* _課題の目的_
参照本文によると、試合終了後にキャプテンの小笠原満男が真っ先に歩み寄ったのは誰か。

* _参照本文_
2016明治安田生命J1リーグ・ファーストステージを制した鹿島アントラーズ [写真]=Getty Images
派手なガッツポーズもなければ、勝ちどきの雄叫びも響いてこない。チームカラーのディープレッドに染まったスタンドが狂喜乱舞しているのとは対照的に、ピッチの上にいた鹿島アントラーズの11人は淡々とした反応で試合終了を告げるホイッスルを聞いた。
最下位のアビスパ福岡に勝てば、2位川崎フロンターレの勝敗に関係なく優勝が決まる明治安田生命J1リーグ・ファーストステージ最終節。場内に正式なアディショナルタイムが表示されないまま、時計の針が94分を20秒ほど回った直後に決着の時が訪れた。
笑顔こそ浮かべているが、歓喜の輪ができるわけではない。キャプテンのMF小笠原満男は福岡戦を最後に退団するDF青木剛とFWジネイの下へ真っ先に歩み寄り、肩を抱き寄せながら労をねぎらった。
前半に奪った2点のリードを、9度目となる零封劇で危なげなく守り切った。前節にヴィッセル神戸から逆転勝利を奪い、初めて立った首位の座を盤石の試合運びで譲らなかった90分間を、MF柴崎岳は冷静かつ独特の口調で表現した。
「ひと区切りとなるファーストステージで優勝できてとりあえず喜んではいますけど、そこまで大はしゃぎしているわけでもない。僕たちにはまだ先があるので」

* _提供情報_
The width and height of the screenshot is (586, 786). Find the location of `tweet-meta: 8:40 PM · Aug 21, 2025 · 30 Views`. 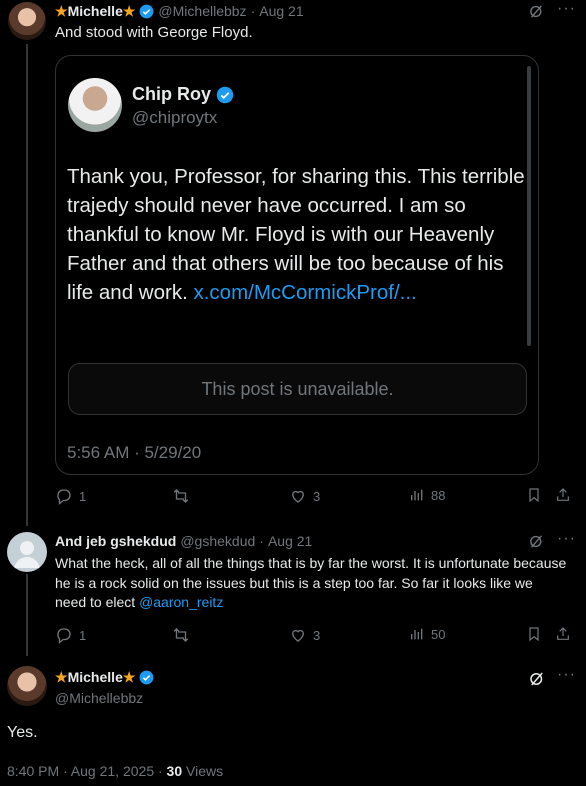

tweet-meta: 8:40 PM · Aug 21, 2025 · 30 Views is located at coordinates (115, 771).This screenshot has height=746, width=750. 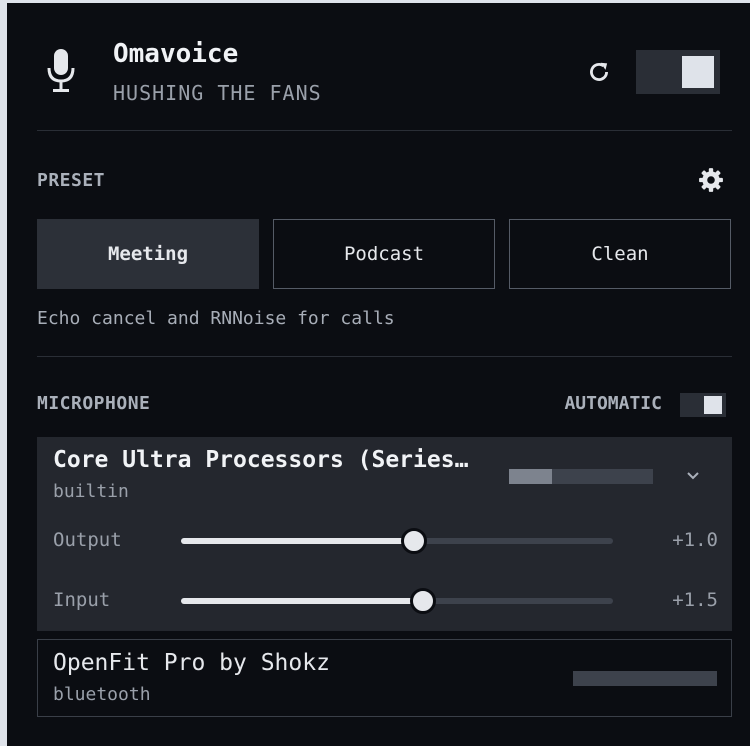 I want to click on app-title: Omavoice, so click(x=176, y=54).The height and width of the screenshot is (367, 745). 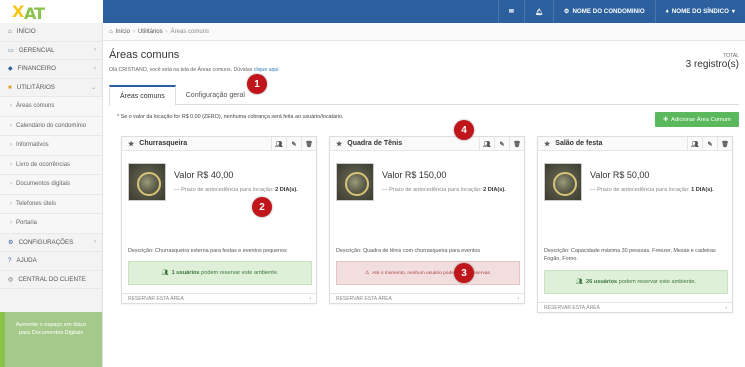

* _解答_
福岡戦を最後に退団するDF青木剛とFWジネイ。